**WHAT TO DO:**
1 > Rewrite the stretch of the comment thread from "I go to bed" through "to the temptations.", swapping "croissant" for "doughnut".
2 > In the comment thread, how much weight did dick gain after he stopped smoking?
3 > Continue the comment thread from where it stops.

**SUPPLIED TEXT:**
***

It's just the (homo-sapien) gypsy in my soul.

dick said...

Palladian is right IMNSHO. I gained about 40 lb when I stopped smoking. I eat less than most of the people I know but I don't seem to lose weight. However, at the age of 68 and 40 lb overweight. My blood pressure is 110/70 and my pulse rate is 60. Before I retired I had no problem working 12-16 hours per day for 6 months or more.

I think the ones who are so thin are in many cases in worse shape than those of us who are a "little" overweight.

I do think that it also depends on what you eat as well. I try to eat a lot of veggies and I do eat a lot of Chinese stir-fry. I also do not eat much sugar. I can buy a pound of sugar and a year later still have some of that pound left.

Palladian said...

"I also do not eat much sugar. I can buy a pound of sugar and a year later still have some of that pound left"

I don't really like sweets. Maybe that's the key to good health.

dick said...

Either cutting back the sweets or following the old saw of moderation in all things.

I still remember back when I was much younger that there were all those fad diets. Remember them? The grapefruit diet or the boiled egg diet or the other diets that worked for a short time but as soon as you got to where you wanted to be you immediately loaded it back on again. I always thought if I ate everything but just smaller amounts of everything I would end up far better in the long run since I would not be craving so much.

Skyler said...

There is no ethical dilemma here. The doctors are not risking a life unreasonably and people with bad character are willing to give up their money for it.

A fool and his money should be parted. Anyone who can't understand that the only way to lose weight is to eat less, a LOT less, and exercise, is a person of poor character.

Now, it's a free country and people are allowed to lack good character, as our politicians prove daily. And it's impolite to call people names or harrass them for being bad examples of human beings. But that doesn't change what they are or how we should regard them.

Palladian said...

"But that doesn't change what they are or how we should regard them."

Wait, are you making some sort of sweeping moral judgment about overweight people or about overweight people who have surgical procedures to help reduce their weight?

William said...

I go to bed hungry as often as many in Bangladesh, and I am still 10 to 20 lbs overweight. For most of my life I was skinny and self conscious about it, and now this. What annoys me is that there must have been a brief, shining moment when I was perfect and it passed by without my noticing it.....I was raised as a Catholic. I define sins of the flesh almost exclusively in terms of sex, but it turns out that gluttony not lust is the true snare of the devil. I think I would be a healthier, better person if there were as many brothels as bakeries in my neighborhood. Some of these damn bakeries cook with real butter. The taste of the croissant lingers in your mouth like a prom night kiss. I live in a constant state of gustatory longing. There's no end to the temptations.

save_the_rustbelt said...

I checked with "the world's greatest nurse" who routinely deals with overweight seniors and on occasion has given care to the super-morbidly obese (think 500 pounds+).

She thinks the seniors have a combination of bad eating habits, chronic health problems, problems creating problems (bad knees limiting exercise, increasing weight) and etc.

She thinks the younger people, especially the super-morbidly obese, have psych problems (she trained and worked as a psych nurse in her early career).

I have worked with surgery protocols, and bariatric surgery (there are several techniques) should be a last resort, and is supposed to be done after a period of counseling. I suspect the process is being cut short, too short.

***

**LISTED RECORDS:**
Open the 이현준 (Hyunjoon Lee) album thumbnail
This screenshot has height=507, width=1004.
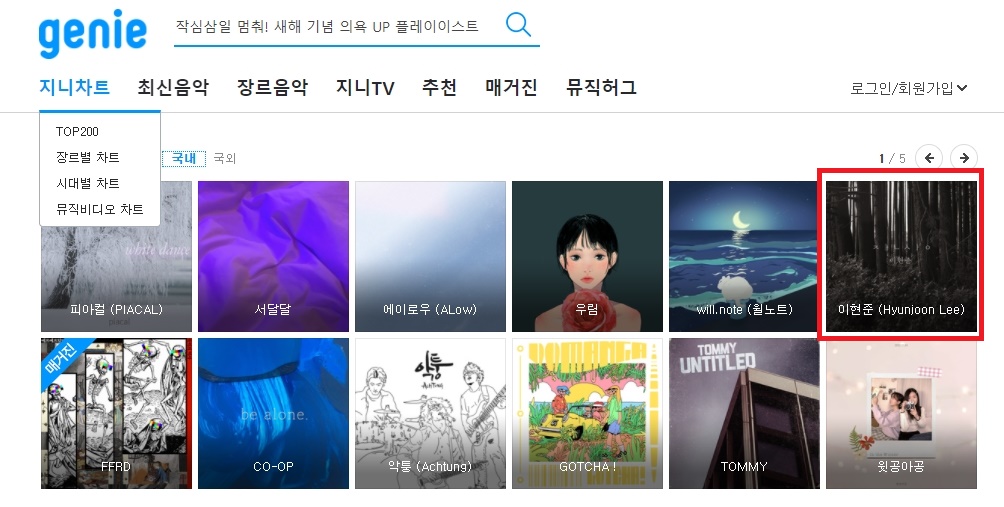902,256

***

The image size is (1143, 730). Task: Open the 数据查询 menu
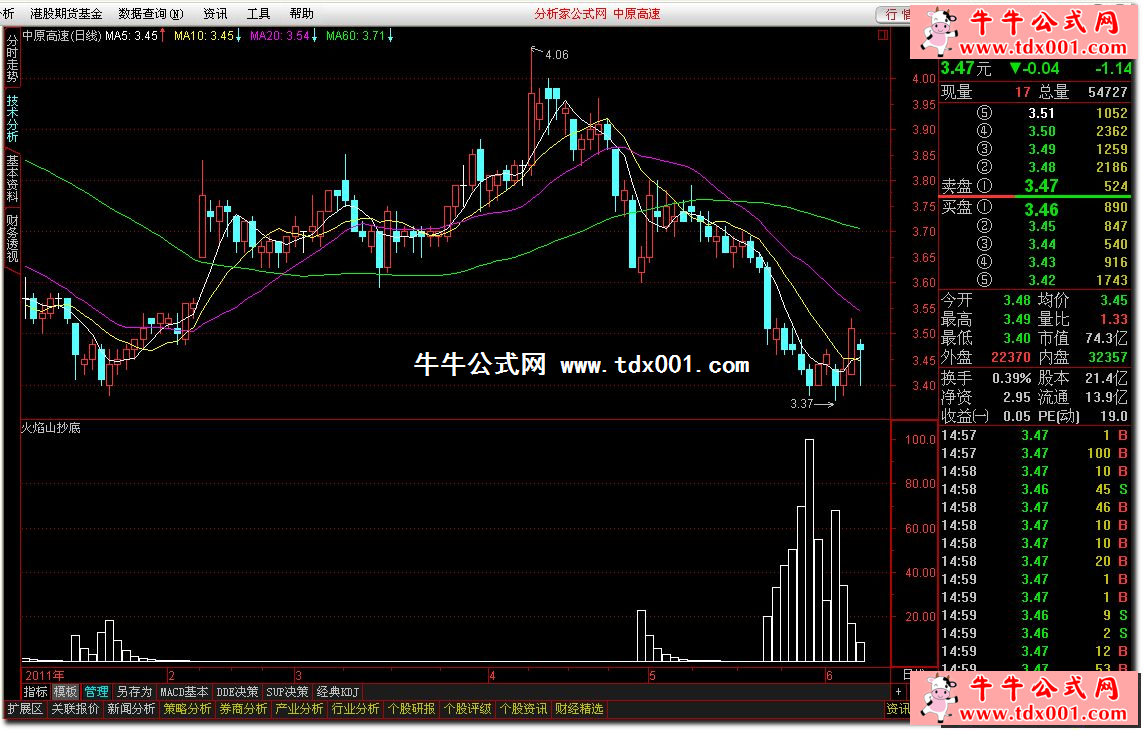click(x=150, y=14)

***

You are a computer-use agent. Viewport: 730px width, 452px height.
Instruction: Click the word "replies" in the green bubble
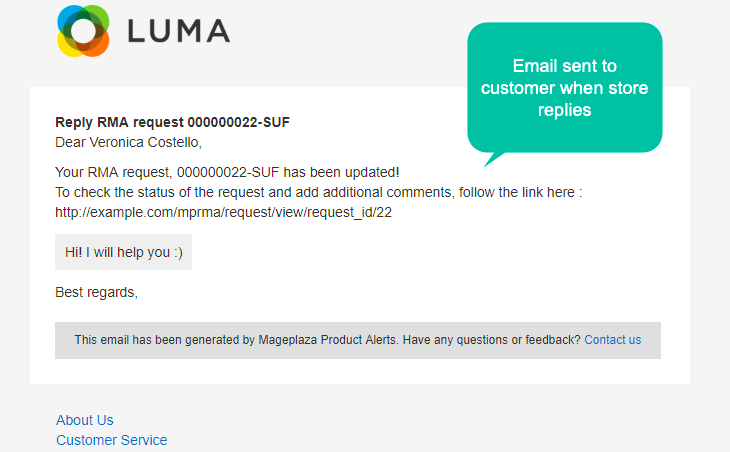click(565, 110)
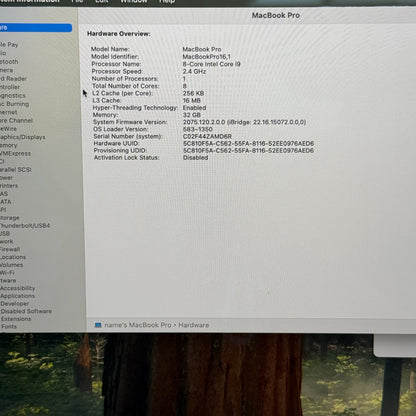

***

**ANSWERS:**
1 >
I go to bed hungry as often as many in Bangladesh, and I am still 10 to 20 lbs overweight. For most of my life I was skinny and self conscious about it, and now this. What annoys me is that there must have been a brief, shining moment when I was perfect and it passed by without my noticing it.....I was raised as a Catholic. I define sins of the flesh almost exclusively in terms of sex, but it turns out that gluttony not lust is the true snare of the devil. I think I would be a healthier, better person if there were as many brothels as bakeries in my neighborhood. Some of these damn bakeries cook with real butter. The taste of the doughnut lingers in your mouth like a prom night kiss. I live in a constant state of gustatory longing. There's no end to the temptations.

2 > About 40 lb.

3 >
ricpic said...

I don't know what Skyler's age is, and it's none of my business, but I can tell him that above a certain age, say 50, you can go on eating the same amount you've always eaten and end up 10 - 20 pounds overweight.

Morbid obesity is another matter, and there I would tend to agree with him.

ricpic said...

William, how about the bakery/brothel solution?

Eat a cupcake; work it off.

Donna B. said...

Skyler - "There is no ethical dilemma here. The doctors are not risking a life unreasonably..."

I disagree because in many cases doctors performing these operations do risk lives unreasonably.

For the morbidly obese, it is perhaps justified. I'm talking here about those 400+ lb. people.

I come from a fat family, at least as far back as the Civil War era. I have photo evidence. After a few babies, I started getting fat. It didn't help that my husband and I owned a restaurant.

So, I eventually decided to have bariatric surgery (about 15 years ago). I'm actually one of the lucky ones as I didn't die or have immediate surgical complications. However, my hair and teeth fell out, and I'm suffering from early osteoporis due to malnutrition. For almost two years, I couldn't even take vitamins as they were TOO big for the tiny stomach I had.

Oh, I lost weight massively for six months or so. Then I stayed that weight for a year or so, then I gradually began to gain weight again.

Gaining weight while eating so little was horribly demoralizing. I also realized that an important percentage of the weight I'd lost was muscle mass. Oh, and did I mention the projectile vomiting if I eat 4 oz of food instead of 3? Or eat meat or raw vegetables?

I now have a hernia where the surgery weakened the abdominal wall. My current gastroenterologist suspects I'll have trouble with the staple line in the near future.

So there will be at least one more surgery, probably two.

My health was adversely affected in several ways and I'm still fat.

It is definitely an ethical problem that these surgeries are now being recommended for teenagers and young women who just barely meet the "obese" BMI measurement. It is much better to be fat and healthy than it is to be fat and unhealthy. There's not any evidence that these surgeries work long-term, but there is ample evidence of long-term complications.

Duscany said...

"2. Has the fat acceptance movement caused the obesity epidemic?"

No, people just don't work 12 hours a day in factories or farms anymore. I went to a farmers' market in Amish country years ago. No one was fat there (they were too busy selling about 16 different varieties of apples). The women didn't even have fat buttons (they kept their blouses closed with straight pins.) Memo to the file: Never hug an Amish woman with her clothes on.

Darcy said...

Palladian said...
If anyone around here "keeps up the pressure" on me to lose weight, I will fuck them up.

Oh, God...that was funny. I'm still laughing.

Good for you.

traditionalguy said...

Eating serves many good purposes be it a social interaction or a lonesome use of solitary comfort-food. The diet culprits are always the Potatos, the corn,{ which includes soft drinks}, and the deserts. Human behavior always serves a purpose. So these people over 18 years old eating so as to make themselves fat do so to serve their purpose.

Darcy said...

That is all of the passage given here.